乒乓:多轮语码转换对话的自然基准
PingPong: A Natural Benchmark for Multi-Turn Code-Switching Dialogues
January 24, 2026
作者: Mohammad Rifqi Farhansyah, Hanif Muhammad Zhafran, Farid Adilazuarda, Shamsuddeen Hassan Muhammad, Maryam Ibrahim Mukhtar, Nedjma Ousidhoum, Genta Indra Winata, Ayu Purwarianti, Alham Fikri Aji
cs.AI
摘要
语码转换在全球多语种人群中普遍存在,但现有基准测试难以准确反映其日常交流的复杂性。我们推出PingPong——一个涵盖五种语言组合变体(部分为三语)的自然多方言语码转换对话基准。该数据集由2至4人参与的人工编写对话构成,呈现真实的多线程对话结构,其中应答常指向对话中较早的节点。我们证明该数据在信息长度、发言主导权和应答跨度等方面比机器生成数据更具自然性与结构多样性,且变化维度更丰富。基于这些对话,我们定义了三个下游任务:问答系统、对话摘要和主题分类。在PingPong上对多种前沿语言模型的评估表明,现有模型对语码转换输入的处理能力仍显不足,这凸显了开发能应对现实世界多语交流复杂性的更强健自然语言处理系统的迫切需求。
English
Code-switching is a widespread practice among the world's multilingual majority, yet few benchmarks accurately reflect its complexity in everyday communication.
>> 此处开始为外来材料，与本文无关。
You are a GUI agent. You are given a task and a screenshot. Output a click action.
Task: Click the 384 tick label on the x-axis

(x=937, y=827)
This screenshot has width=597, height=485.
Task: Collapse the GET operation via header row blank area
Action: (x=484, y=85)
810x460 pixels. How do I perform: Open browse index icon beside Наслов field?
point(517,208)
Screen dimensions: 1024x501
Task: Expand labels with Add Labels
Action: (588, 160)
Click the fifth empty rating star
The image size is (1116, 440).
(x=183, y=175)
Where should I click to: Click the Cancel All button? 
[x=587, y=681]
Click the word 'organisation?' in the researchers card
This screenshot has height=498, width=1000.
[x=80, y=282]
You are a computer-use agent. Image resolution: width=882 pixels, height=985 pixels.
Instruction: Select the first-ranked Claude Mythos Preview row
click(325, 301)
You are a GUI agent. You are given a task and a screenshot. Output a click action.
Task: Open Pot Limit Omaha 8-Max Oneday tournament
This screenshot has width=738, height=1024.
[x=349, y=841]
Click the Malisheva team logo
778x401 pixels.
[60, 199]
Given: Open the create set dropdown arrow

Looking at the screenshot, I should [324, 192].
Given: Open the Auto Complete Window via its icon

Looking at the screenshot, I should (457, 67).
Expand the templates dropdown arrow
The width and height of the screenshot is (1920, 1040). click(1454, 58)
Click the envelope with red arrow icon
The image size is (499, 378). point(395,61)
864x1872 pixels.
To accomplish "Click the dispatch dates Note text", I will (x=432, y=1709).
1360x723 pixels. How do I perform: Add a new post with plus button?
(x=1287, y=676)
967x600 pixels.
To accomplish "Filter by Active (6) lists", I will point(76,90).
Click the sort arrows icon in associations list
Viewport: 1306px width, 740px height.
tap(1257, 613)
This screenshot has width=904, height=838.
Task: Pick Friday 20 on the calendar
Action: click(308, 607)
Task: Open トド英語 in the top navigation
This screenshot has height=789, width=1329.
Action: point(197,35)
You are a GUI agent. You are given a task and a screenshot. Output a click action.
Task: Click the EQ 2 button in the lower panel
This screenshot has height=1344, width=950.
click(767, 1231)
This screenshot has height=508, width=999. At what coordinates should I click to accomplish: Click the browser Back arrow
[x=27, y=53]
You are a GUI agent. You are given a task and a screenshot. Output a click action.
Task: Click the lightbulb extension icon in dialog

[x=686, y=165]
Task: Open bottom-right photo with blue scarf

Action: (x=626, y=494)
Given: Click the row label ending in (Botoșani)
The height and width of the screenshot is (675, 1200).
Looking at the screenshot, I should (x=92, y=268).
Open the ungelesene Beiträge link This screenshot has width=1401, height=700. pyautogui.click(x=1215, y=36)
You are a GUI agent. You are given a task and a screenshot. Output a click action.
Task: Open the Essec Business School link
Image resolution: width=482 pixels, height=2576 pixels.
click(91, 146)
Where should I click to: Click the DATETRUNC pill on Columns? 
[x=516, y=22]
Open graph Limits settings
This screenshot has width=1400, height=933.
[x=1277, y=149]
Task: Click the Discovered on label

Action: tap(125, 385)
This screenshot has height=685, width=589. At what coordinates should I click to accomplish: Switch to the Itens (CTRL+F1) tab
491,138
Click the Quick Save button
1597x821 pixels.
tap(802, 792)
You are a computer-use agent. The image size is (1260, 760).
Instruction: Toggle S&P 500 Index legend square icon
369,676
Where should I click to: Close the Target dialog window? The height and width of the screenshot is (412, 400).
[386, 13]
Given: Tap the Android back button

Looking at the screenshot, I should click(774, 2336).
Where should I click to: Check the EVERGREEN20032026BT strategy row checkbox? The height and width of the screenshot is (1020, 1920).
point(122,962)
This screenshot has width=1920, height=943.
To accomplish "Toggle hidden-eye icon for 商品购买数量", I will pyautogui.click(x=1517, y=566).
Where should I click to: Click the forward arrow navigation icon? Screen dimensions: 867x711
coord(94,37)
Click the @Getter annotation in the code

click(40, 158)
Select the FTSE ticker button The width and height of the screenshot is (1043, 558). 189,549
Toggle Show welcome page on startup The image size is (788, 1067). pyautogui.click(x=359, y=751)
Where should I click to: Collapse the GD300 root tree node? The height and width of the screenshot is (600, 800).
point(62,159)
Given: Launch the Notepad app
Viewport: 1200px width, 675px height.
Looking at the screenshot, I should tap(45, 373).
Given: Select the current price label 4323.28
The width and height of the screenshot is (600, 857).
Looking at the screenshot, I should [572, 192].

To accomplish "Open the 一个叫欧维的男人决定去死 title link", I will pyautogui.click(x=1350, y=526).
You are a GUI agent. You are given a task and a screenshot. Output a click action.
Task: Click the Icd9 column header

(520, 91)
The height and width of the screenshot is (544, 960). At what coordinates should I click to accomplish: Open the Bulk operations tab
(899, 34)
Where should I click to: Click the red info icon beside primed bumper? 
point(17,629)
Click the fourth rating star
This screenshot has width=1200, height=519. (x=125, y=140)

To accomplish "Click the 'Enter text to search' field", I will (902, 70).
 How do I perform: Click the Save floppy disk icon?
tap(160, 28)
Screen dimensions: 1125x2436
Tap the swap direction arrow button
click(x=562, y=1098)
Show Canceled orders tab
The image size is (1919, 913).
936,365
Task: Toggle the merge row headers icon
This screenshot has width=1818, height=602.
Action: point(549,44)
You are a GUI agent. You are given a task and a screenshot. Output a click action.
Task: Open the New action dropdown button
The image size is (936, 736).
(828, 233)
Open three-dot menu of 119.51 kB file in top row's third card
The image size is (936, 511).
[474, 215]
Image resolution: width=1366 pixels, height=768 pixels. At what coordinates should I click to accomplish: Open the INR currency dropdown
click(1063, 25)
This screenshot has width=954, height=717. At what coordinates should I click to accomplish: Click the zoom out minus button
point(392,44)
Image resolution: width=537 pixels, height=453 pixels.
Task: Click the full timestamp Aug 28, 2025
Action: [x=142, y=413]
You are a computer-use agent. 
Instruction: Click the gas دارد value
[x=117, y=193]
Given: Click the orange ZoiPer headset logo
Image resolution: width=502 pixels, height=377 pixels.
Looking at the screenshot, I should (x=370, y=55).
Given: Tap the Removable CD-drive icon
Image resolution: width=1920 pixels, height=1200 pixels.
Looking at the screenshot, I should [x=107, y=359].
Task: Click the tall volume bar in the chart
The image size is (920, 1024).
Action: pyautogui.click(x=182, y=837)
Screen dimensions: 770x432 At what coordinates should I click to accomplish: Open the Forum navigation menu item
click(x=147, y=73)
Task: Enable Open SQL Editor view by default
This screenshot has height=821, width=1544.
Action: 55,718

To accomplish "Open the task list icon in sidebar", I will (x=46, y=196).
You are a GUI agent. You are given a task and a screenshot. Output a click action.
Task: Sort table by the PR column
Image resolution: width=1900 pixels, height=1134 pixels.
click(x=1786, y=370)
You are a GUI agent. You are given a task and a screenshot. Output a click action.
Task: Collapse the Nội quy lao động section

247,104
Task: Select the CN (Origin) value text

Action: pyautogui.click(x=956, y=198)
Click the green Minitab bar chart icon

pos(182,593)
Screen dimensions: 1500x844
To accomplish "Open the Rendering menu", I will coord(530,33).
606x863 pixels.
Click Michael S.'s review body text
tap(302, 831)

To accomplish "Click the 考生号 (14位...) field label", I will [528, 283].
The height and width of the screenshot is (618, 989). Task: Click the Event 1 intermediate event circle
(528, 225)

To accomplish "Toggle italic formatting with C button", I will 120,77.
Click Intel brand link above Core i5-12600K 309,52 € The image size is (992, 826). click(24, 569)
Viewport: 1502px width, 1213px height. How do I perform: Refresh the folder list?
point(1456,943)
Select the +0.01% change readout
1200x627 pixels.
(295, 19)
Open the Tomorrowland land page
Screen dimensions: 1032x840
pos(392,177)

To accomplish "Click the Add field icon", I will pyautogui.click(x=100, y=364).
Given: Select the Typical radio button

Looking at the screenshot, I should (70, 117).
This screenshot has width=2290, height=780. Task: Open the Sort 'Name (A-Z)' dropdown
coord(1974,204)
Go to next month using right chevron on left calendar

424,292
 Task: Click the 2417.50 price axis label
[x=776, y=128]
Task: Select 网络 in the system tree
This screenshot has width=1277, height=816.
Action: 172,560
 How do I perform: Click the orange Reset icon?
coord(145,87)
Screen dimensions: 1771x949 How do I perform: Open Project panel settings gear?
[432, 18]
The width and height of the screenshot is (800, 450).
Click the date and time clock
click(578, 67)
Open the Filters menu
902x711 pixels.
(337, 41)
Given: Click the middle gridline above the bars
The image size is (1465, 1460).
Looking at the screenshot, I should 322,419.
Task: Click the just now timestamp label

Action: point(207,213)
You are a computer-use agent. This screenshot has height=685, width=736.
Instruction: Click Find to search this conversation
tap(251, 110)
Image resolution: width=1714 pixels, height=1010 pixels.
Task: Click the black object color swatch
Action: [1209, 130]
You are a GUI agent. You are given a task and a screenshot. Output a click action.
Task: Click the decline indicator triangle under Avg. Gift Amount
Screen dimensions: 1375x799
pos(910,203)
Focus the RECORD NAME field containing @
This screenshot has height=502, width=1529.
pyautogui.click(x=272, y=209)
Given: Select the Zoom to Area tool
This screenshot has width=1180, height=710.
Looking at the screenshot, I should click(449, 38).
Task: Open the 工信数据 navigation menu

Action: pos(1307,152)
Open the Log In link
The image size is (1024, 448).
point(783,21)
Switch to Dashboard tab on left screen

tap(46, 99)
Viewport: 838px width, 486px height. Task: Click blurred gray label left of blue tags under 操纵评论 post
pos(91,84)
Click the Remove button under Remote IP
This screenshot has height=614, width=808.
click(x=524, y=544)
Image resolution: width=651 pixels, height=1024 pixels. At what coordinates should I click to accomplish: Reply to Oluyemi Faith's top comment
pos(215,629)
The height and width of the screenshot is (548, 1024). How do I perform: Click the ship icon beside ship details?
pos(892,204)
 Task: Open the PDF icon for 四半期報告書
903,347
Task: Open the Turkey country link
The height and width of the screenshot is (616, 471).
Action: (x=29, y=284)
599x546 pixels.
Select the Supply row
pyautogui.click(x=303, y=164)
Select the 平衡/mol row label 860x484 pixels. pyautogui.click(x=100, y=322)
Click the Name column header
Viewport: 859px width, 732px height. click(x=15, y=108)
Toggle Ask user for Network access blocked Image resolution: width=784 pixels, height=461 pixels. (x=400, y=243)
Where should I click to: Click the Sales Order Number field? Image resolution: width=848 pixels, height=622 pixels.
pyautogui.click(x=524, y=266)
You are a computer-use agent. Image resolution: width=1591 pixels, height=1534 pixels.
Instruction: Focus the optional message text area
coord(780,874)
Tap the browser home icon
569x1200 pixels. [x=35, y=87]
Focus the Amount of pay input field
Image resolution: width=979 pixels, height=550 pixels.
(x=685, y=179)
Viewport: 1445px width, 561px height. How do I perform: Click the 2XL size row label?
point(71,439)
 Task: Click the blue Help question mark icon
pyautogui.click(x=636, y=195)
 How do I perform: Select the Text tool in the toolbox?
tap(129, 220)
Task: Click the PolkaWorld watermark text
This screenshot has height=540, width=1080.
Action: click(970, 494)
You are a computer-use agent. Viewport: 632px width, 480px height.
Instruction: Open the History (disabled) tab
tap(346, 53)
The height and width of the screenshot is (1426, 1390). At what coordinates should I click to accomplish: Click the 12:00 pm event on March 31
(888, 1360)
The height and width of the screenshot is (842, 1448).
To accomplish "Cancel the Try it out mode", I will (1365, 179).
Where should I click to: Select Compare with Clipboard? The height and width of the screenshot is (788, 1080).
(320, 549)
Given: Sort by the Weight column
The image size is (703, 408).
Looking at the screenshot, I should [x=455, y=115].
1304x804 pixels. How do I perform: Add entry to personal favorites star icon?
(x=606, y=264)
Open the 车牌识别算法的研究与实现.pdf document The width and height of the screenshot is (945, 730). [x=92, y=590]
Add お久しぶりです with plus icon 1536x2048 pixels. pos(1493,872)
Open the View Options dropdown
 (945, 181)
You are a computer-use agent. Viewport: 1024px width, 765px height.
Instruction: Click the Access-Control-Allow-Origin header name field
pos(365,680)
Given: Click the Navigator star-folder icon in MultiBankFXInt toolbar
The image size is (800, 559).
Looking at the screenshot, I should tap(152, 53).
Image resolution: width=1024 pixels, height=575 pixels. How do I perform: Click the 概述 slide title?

We present PingPong, a benchmark for natural multi-party code-switching dialogues covering five language-combination variations, some of which are trilingual. Our dataset consists of human-authored conversations among 2 to 4 participants covering authentic, multi-threaded structures where replies frequently reference much earlier points in the dialogue. We demonstrate that our data is significantly more natural and structurally diverse than machine-generated alternatives, offering greater variation in message length, speaker dominance, and reply distance. Based on these dialogues, we define three downstream tasks: Question Answering, Dialogue Summarization, and Topic Classification. Evaluations of several state-of-the-art language models on PingPong reveal that performance remains limited on code-switched inputs, underscoring the urgent need for more robust NLP systems capable of addressing the intricacies of real-world multilingual discourse.